Work item — Once the line containing "Screen dimensions: 1910x883" is found in the entries below, restate it and each following line word for word, stopping after the line containing "You are a computer-use agent. The".

Exercise materials —
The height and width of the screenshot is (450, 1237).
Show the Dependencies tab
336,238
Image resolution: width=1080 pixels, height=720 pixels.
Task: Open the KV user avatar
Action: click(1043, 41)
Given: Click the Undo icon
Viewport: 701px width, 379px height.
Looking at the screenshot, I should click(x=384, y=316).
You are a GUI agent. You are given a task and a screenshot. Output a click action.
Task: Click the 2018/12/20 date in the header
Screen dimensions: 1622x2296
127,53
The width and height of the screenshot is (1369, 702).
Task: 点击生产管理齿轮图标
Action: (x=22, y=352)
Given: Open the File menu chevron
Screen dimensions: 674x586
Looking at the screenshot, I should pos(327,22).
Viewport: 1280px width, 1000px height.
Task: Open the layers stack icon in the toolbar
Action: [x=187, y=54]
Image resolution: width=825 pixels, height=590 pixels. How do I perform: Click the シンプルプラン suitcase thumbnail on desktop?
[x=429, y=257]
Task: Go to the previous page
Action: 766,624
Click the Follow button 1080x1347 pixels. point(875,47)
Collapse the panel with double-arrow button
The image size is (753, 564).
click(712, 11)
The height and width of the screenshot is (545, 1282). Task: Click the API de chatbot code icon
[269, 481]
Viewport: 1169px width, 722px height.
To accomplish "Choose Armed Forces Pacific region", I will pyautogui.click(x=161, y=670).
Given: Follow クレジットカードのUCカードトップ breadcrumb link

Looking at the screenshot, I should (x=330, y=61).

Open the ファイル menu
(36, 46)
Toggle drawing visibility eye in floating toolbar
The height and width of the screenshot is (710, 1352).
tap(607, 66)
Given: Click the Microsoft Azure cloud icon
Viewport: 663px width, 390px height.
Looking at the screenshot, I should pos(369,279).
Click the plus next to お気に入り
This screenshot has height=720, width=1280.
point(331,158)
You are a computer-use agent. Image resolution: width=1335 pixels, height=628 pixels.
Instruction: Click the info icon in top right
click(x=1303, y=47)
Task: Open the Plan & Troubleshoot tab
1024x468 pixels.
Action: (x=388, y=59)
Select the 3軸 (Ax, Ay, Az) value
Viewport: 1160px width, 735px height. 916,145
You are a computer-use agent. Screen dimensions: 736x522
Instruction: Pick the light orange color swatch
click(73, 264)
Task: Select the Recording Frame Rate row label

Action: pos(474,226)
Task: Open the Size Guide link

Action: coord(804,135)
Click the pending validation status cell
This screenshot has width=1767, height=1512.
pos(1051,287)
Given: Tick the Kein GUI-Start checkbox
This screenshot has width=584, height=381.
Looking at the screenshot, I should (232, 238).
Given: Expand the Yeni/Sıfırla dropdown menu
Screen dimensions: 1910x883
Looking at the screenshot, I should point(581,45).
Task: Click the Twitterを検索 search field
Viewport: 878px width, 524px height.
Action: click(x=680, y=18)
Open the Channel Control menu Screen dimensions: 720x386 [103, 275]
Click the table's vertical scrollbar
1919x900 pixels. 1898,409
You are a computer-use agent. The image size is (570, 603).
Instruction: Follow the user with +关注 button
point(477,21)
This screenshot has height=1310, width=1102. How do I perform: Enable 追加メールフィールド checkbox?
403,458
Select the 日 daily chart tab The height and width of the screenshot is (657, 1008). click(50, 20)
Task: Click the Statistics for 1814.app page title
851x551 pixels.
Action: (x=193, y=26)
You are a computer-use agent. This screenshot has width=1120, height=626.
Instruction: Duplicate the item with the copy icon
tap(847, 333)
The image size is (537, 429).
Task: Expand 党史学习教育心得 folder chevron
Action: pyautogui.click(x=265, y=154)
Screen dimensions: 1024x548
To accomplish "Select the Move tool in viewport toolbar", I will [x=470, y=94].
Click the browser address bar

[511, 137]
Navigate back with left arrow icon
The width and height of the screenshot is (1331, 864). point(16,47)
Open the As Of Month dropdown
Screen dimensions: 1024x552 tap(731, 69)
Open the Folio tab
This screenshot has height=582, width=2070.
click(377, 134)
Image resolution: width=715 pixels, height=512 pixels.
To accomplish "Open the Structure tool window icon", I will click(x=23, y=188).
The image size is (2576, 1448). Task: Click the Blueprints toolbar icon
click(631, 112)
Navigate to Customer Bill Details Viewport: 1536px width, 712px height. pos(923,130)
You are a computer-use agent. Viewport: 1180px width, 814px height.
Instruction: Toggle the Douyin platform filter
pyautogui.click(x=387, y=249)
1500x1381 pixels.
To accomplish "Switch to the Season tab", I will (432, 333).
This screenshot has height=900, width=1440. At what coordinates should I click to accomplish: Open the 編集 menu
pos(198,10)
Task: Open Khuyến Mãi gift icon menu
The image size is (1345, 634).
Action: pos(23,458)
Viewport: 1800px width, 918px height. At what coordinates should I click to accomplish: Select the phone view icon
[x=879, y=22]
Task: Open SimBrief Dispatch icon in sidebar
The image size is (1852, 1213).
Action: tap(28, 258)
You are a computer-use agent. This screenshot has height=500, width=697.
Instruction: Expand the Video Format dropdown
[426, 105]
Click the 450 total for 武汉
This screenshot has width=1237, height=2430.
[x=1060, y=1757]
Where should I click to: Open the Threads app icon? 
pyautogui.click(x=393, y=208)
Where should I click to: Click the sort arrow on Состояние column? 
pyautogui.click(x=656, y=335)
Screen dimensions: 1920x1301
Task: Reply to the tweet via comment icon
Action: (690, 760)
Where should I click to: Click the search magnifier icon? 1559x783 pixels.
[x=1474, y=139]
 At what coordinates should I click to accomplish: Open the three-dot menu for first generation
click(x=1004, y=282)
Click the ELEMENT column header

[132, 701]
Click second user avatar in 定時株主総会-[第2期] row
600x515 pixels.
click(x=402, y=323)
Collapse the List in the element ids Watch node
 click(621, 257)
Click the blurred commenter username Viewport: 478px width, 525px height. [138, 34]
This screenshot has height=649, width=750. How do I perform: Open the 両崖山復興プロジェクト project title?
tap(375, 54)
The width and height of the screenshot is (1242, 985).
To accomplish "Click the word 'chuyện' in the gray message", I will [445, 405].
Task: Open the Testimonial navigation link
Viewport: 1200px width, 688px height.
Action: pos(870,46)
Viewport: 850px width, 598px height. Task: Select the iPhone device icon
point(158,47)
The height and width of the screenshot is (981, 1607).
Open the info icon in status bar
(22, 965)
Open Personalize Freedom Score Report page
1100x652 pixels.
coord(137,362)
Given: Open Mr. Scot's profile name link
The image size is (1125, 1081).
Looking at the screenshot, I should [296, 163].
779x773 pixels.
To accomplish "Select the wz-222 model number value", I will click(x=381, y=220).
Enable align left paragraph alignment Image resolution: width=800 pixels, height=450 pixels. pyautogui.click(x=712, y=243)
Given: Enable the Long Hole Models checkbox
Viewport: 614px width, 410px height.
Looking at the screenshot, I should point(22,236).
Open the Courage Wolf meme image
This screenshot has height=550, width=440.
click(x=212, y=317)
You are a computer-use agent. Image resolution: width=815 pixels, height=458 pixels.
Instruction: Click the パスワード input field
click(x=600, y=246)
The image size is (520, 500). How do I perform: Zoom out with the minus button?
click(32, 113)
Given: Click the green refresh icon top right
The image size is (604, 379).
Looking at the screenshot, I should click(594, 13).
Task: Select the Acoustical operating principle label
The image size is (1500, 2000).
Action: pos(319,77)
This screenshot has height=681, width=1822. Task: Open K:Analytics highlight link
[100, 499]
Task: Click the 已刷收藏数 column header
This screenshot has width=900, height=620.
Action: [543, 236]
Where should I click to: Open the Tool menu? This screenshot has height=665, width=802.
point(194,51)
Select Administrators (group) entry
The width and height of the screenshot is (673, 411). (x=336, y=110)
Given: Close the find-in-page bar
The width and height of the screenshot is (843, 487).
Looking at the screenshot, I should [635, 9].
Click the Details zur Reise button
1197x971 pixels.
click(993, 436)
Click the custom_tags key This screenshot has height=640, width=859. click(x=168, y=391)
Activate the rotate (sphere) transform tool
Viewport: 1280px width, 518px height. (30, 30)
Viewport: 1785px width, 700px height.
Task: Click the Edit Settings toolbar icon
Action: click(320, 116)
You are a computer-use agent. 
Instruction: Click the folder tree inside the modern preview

Reply —
Screen dimensions: 1910x883
Looking at the screenshot, I should point(581,45).
Task: Click the Twitterを検索 search field
Viewport: 878px width, 524px height.
Action: click(x=680, y=18)
Open the Channel Control menu Screen dimensions: 720x386 [103, 275]
Click the table's vertical scrollbar
1919x900 pixels. 1898,409
You are a computer-use agent. The image size is (570, 603).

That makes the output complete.